The deaths reopen an often heated debate between those who blame NATO air strikes for civilian deaths and others who argue that NATO air support is vital for protecting vulnerable Afghan security forces.
Afghan police had been patrolling in the southeastern town of Ghazni when they came under attack by insurgents, NATO spokesman Major Adam Wojack said.
"International Security Assistance Forces supported the Afghan unit in contact by engaging the insurgent forces with helicopter-delivered direct fire," he said, adding the coalition was investigating reports of civilian casualties.
Nine Taliban were killed and eight civilians were wounded, said Colonel Mohammad Hussain, a senior police detective.
A Reuters reporter saw the bodies of two children that local people said were killed in the air strike.

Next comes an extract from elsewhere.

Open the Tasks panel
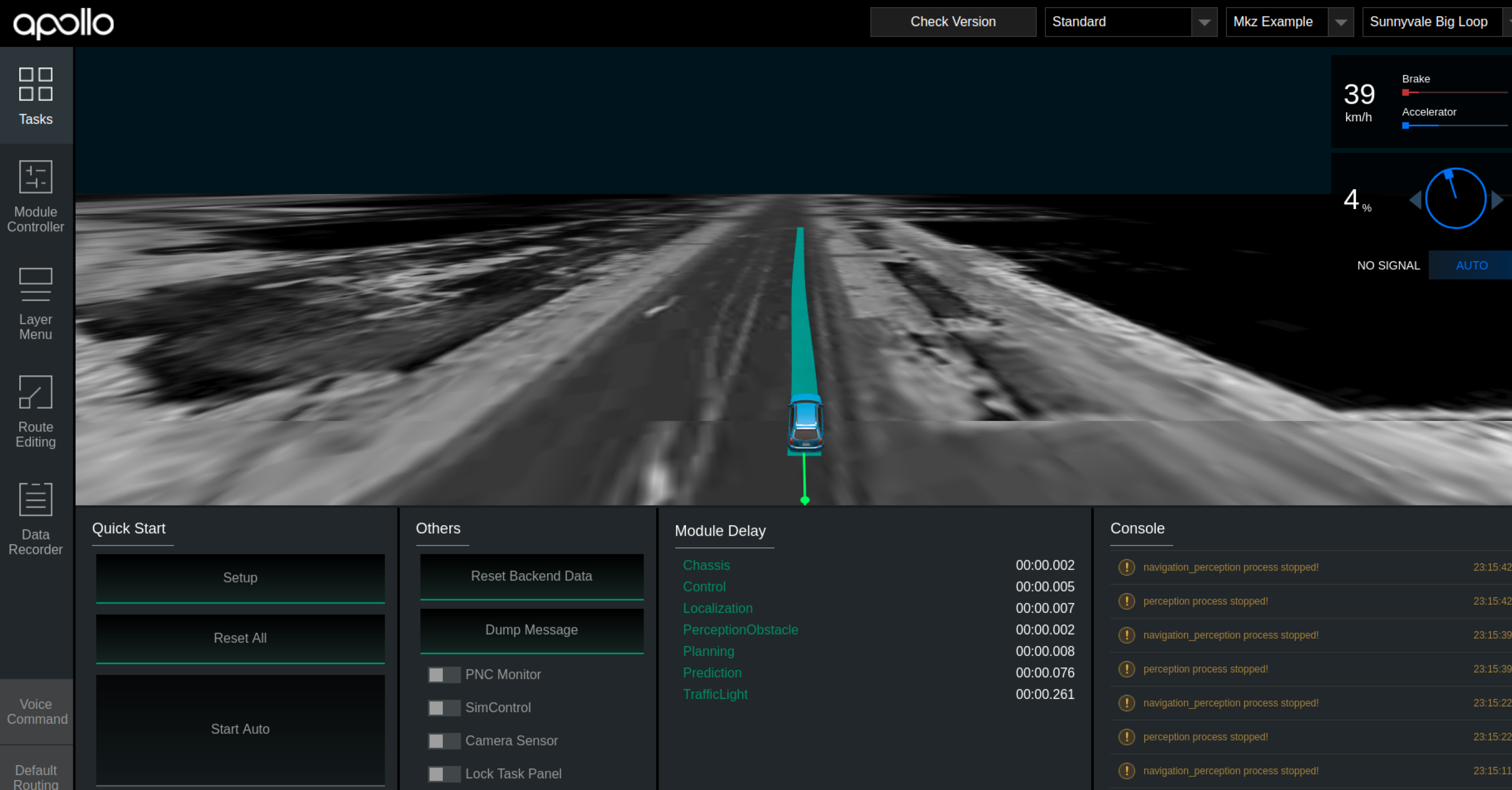This screenshot has height=790, width=1512. pos(35,97)
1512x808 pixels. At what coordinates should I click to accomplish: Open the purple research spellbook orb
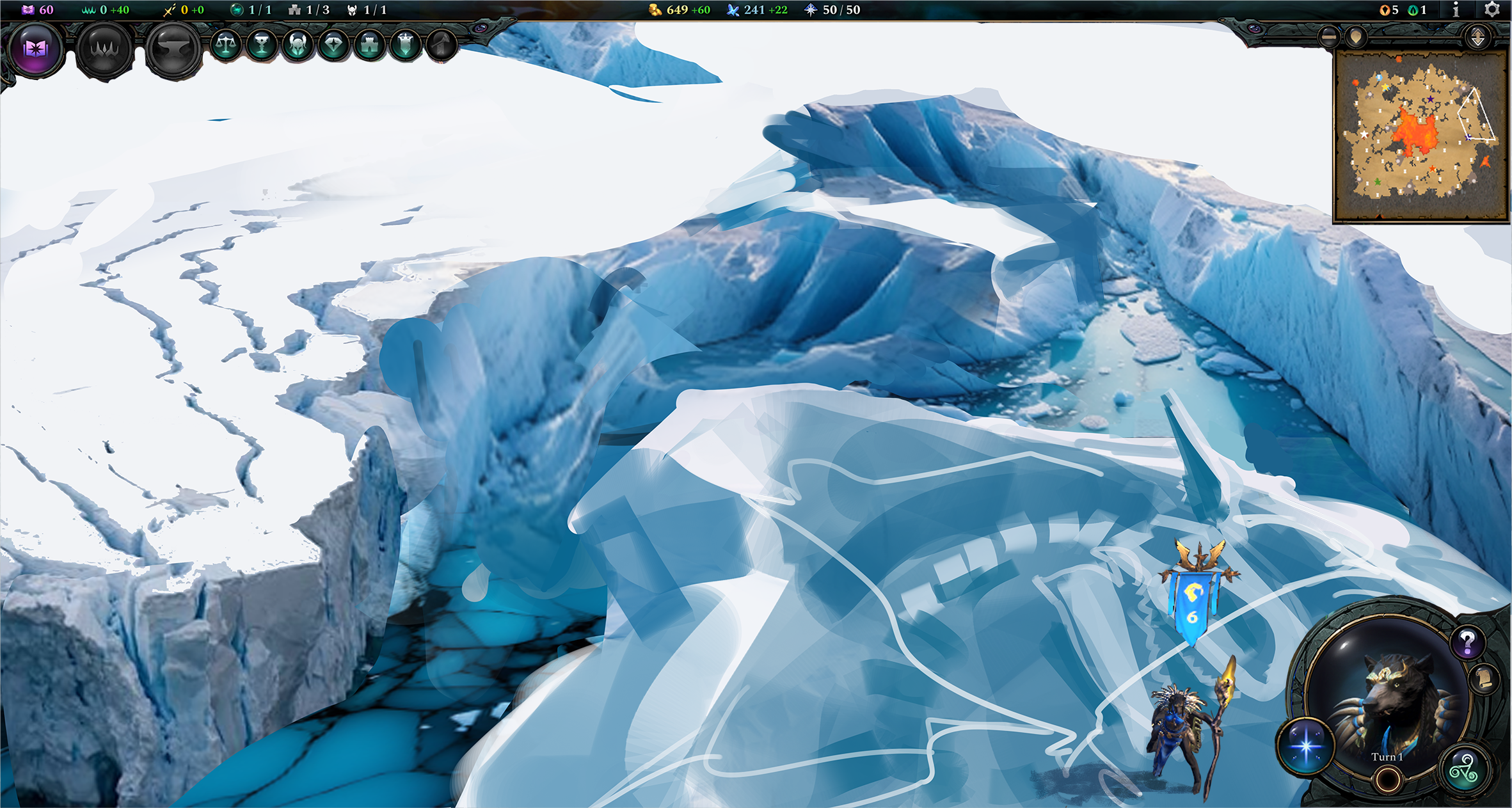coord(36,49)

Last month Karzai forbade Afghan forces from calling for NATO air support and forbade NATO from striking "in Afghan homes or villages" after Afghan forces called in a strike that killed 10 civilians.
Civilian casualties caused by air strikes are a significant source of friction between Karzai and his international allies as the United States and Afghanistan negotiate over the size of a future American military presence after most international troops depart by the end of 2014.
Some Afghan officials say privately that limiting air strikes exposes the 352,000-strong Afghan security forces to greater danger as they take over the responsibilities of international forces.
Foreign air power is especially critical to cover the mountainous regions near the Pakistani border.